Lehigh is the Mountain Hawks. (It used to be the Engineers). Laf is Lafayette — the Leopards. The two tree-lined campuses are set 17 miles apart in the Lehigh Valley in eastern Pennsylvania. The football teams representing them have been playing each other since 1884, and without interruption since 1896.

ESPN ranked Lafayette-Lehigh No. 8 on its list of great college football rivalries.

The game — simply called “The Rivalry” — is so revered there has been talk about playing it next spring to keep the 130-game streak (sometimes the teams met twice a year and in 1891 they played three times) going with an asterisk.

“It’s a huge deal,” said Freedman, a graduate of The Meadows and organizer of a local Lehigh-Lafayette viewing party at McMullan’s Irish Pub. “Both sides get into it, go overboard with it.

“It doesn’t matter where you are in the world. If you find somebody from the rival school, they will bring up the football rivalry and have that same passion for it.”

She compared it to the Army-Navy game, minus the epaulets on the dress blues.

“It’s just like that, only without all the rules and regulations,” said Freedman, who said she tried out for the rowing team but quit after her freshman year to focus on academics — never a bad idea at a Patriot League school.

“When I was there, all the frat houses had some sort of memorabilia from Lafayette — like a piece of the stadium,” she said. “They all had something they either stole or obtained through some illegal means as a token.

“Especially when we won.”

Around the horn

— Armani Rogers, the latest UNLV quarterback who showed sparks of potential before flaming out and announcing this week he’d be transferring to Ohio, sort of reminds me of Jason Thomas, with the exception that Thomas was left-handed.

And that late in the third quarter on Dec. 21, 2000, in a bowl game against a Southeastern Conference opponent, Thomas faked a hand-off on third and long from his own 46-yard line, rolled slightly left, squared his shoulders and detonated a perfectly placed bomb that Troy Mason caught between two Arkansas defenders for a touchdown that put the Rebels ahead 21-14 in a game they would win 31-14.

It’s hard to believe it has been 20 years since Thomas did that, but those who witnessed it probably can still feel a tingle down their spine.

— Kevin Harvick’s four victories notwithstanding, the most impressive performance since NASCAR resumed its season was pit road broadcaster and Green Valley High graduate Jamie Little scrambling to interview Harrison Burton moments after he got into a fistfight with Las Vegas’ Noah Gragson after the Xfinity Series race at Kentucky. And then, with the cameras still rolling, hustling to get Gragson’s side of the altercation during the same sequence.

— I finally got around to watching “Game of Their Lives,” a 2005 movie about the upstart U.S. soccer team upsetting England in the 1950 World Cup.

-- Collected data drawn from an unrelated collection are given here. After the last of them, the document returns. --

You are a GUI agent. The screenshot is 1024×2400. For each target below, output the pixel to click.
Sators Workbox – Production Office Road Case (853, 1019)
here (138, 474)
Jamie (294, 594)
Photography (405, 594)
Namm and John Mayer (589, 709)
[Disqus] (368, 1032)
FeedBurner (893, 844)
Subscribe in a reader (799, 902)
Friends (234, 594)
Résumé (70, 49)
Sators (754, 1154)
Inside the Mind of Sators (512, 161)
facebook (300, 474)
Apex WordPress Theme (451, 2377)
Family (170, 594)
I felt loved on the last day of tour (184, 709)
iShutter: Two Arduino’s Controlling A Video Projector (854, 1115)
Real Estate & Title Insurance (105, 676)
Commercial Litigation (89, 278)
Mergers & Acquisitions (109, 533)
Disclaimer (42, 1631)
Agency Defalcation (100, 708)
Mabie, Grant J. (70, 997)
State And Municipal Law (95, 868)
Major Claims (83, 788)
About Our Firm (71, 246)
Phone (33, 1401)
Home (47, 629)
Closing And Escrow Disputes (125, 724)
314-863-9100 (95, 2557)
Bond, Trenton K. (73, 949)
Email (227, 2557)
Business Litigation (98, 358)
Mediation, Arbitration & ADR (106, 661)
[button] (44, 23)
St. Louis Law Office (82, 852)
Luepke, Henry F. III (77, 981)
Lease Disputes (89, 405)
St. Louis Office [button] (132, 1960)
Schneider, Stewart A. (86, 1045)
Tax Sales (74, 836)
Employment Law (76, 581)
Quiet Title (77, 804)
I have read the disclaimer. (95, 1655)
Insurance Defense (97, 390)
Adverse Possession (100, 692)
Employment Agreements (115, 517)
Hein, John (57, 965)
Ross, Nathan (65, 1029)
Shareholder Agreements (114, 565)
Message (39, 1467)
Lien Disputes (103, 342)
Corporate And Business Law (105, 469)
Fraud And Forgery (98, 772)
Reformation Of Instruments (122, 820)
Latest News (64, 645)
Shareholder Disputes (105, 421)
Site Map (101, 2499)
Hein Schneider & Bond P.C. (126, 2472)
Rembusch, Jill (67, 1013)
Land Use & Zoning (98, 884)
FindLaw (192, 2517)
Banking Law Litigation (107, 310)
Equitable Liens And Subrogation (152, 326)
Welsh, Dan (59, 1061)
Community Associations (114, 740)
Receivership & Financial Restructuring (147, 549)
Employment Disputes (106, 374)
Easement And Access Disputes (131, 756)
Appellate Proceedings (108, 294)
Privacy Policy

During the game recreation scene, a player on the English side who looked a lot like former Lights FC coach Eric Wynalda (except for a haircut befitting the time period), rattled a shot of the crossbar.

Turns out it was Wynalda — he was one of technical directors of the movie currently playing on Showtime.

“One take,” the former U.S. national team star replied via text about how long it took him to hit the bar on demand.


The NHL and NBA will be resuming their seasons in a sterile environment, but that’s basically where the similarities end.

Golden Knights coach Pete DeBoer, when asked about taking snack food from Las Vegas into the NHL bubble: “We’re going to Canada, we’re not going to the moon. I think we’ll find snack foods; they have them in Canada, too.”

Former NBA player Al Harrington, when asked about taking marijuana into the NBA bubble: “Bring more than you think you are going to need.”